There is a simple way to stop Iran from its nuclear ambitions, a way less costly than war and more effective than sanctions. It is by the creation of Kurdistan. Even a mere non-binding declaration by the US Congress to consider an option to create Kurdistan should stop the Iranian regime in its nuclear tracks, forcing it to refocus its attention on its internal survival. As an added benefit, the Kurdistan option would have a similar disabling effect on Syria. Iran and Syria might then cease to be political entities.  The possible downside of this development is that it might destabilize and potentially break up Iraq and Turkey. This is a serious risk, but it could also open up new opportunities. Iraq and Turkey would face an added urgency in reaching mutually beneficial accords with their Kurdish enclaves. Their equitable resolution of the Kurdish problem would actually strengthen rather than weaken their national integrity. This proposal represents the most equitable scenario that benefits all sides except the Iranian and Syrian regimes. If Iranian and Syrian Kurdish areas separate from their current states, they could join Iraqi Kurdistan in what would then become, in effect, an Arab-Kurdish confederation in Iraq. Iraq could become more stable, as Kurdistan has demonstrated its unifying influence on both the Shi’a and Sunni factions in the last several years and especially in the recent months during a governmental crisis. In general, since the new resulting borders in the region would better align the existing ethnic areas with their national statehood, the probability of inter-ethnic and internal civil conflicts in this volatile region should diminish. As for Turkey, under domestic pressures for a comprehensive and mutually beneficial Kurdish accord, the government would have to re-evaluate and reverse its drift away from its hard-won secular democracy allied with the West. Altogether, these developments would constitute a win-win situation both locally and globally, averting a military conflict with the West and improving human conditions in the region.


Background Facts on Iran
Contrary to the incessant pronouncements of its leaders, Iran is not a firm and stable nation-state, but rather a hodgepodge of disharmonious ethnic groups and religious denominations. Moreover, it is a hierarchical country with one dominant ethnicity and several subordinate ones. The politically dominant group, the Persians, barely holds its demographic majority status. According to recent data, of the 64.5 million people in Iran, the Persians make up 51 percent; the second largest ethnic group, the Azeris, constitute 24 percent; the Kurdish people make up 7 percent; about 5 percent are the Mazandarani people; Arabs take 3 percent; and the remaining 10 percent represent other minorities. These ethnic groups are largely concentrated in their own homogeneous regions of the country.

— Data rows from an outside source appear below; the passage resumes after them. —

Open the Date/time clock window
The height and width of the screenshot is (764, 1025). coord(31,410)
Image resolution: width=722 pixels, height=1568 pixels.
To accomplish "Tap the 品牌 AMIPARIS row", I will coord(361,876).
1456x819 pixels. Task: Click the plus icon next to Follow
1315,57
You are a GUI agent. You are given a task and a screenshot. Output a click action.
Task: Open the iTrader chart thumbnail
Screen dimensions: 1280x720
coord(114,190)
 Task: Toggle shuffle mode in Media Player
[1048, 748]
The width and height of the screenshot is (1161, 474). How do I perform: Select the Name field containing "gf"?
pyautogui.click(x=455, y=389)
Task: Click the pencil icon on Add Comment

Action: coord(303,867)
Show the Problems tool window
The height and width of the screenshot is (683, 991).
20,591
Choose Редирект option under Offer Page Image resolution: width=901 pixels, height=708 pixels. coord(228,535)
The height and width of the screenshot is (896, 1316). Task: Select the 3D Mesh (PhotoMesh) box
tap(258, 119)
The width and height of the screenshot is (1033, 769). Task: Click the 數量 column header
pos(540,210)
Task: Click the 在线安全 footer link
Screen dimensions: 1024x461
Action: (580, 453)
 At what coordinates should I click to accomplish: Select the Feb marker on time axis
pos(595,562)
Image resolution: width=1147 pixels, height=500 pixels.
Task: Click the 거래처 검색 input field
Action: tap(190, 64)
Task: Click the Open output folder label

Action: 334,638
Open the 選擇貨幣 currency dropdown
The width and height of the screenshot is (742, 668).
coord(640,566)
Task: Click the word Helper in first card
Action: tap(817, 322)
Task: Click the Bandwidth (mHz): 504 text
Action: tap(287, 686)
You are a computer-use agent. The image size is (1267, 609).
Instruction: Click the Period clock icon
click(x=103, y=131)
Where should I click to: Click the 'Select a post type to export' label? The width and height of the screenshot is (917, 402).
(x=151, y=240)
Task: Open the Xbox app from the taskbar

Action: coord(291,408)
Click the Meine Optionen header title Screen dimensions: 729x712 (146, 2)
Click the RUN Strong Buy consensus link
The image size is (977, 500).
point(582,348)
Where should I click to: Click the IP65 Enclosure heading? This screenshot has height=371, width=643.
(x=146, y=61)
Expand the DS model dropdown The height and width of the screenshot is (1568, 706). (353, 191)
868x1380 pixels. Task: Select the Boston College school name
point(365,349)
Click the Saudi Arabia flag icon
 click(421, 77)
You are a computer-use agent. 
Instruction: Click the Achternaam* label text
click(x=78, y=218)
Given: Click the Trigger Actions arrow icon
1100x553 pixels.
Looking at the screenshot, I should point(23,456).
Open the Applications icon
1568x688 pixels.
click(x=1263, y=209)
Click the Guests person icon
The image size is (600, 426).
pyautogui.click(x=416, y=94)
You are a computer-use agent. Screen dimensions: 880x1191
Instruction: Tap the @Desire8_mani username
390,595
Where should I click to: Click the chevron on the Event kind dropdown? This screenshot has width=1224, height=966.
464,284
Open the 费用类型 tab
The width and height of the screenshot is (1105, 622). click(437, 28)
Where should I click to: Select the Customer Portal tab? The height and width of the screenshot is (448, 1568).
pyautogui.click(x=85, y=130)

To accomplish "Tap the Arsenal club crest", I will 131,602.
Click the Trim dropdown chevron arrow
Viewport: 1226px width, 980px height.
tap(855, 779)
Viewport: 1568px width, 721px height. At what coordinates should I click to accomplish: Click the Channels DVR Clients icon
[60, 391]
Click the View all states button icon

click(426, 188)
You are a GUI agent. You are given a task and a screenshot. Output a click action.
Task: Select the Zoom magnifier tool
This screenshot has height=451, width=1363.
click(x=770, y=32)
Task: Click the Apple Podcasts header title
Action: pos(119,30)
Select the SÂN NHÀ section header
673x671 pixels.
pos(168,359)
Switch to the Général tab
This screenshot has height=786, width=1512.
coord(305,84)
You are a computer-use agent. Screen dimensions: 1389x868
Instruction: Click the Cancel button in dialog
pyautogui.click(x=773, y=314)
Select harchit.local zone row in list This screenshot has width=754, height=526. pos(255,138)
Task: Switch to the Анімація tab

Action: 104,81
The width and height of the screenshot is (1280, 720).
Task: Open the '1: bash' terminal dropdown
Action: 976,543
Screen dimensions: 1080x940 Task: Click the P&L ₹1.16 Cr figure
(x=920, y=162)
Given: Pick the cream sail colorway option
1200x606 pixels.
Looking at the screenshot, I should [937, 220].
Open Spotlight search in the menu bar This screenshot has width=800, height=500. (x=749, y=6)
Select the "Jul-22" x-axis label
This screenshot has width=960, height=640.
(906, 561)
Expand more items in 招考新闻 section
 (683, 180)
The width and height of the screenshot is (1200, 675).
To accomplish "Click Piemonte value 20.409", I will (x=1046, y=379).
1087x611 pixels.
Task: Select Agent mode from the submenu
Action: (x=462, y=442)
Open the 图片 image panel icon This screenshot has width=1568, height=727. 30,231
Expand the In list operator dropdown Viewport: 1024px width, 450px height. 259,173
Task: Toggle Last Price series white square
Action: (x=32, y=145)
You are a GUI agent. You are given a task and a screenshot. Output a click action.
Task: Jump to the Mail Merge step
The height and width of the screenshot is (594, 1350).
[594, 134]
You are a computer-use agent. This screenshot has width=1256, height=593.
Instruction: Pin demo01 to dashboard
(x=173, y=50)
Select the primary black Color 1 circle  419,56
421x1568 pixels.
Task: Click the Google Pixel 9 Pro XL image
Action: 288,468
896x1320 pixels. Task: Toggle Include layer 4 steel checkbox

The Azeris seem to be better integrated than other ethnicities in Iran and even supply top leaders. This situation is not necessarily stable. The second largest ethnic groups in the former Soviet Union and Yugoslavia, the Ukrainians and the Croats respectively, may offer precedents. They were the first to share power in their multi-ethnic states and also among the first to split when the time was ripe. Along religious lines, the Sunni Muslims in Iran have been subjected to systematic legal and political discrimination from the dominant Shi’a Muslim denomination since the founding of the Islamic Republic in 1979. For example, the Sunnis are banned from having their mosques in Tehran. Recent documents by the United Nations and Amnesty International point to increasing legal, cultural, and economic suppression of the non-Persian minorities, including the Azeris, in addition to the long-brutalized Kurds. Reports enumerate land and property confiscations, employment and education discrimination, movement restrictions, and other civil rights violations. In response, there has been growing ethnic discontent. If this confrontation trend continues and the Kurdistan option is invoked, Iran can break down across its ethnic and regional seams and cease to be a political entity, as did the Soviet Union and Yugoslavia. For example, there are about 15 million Azeris in Iran and 8 million in Azerbaijan proper. If Iran ceased to be a political entity, their reunification would become feasible. The relations between Iran and Azerbaijan have been tense since Azerbaijan’s independence in 1992, due to the latter’s support of Iranian Azerbaijani autonomy and talk of reunification. Besides the Azeris and the Kurds, the small Arab minority is also restless and is historically connected with Iraq. It is especially worth noting that most oil fields are in the Arab and Kurdish areas, not in Persia proper. A rump state of Iran would not be an oil exporter and would not be able to finance aggressions.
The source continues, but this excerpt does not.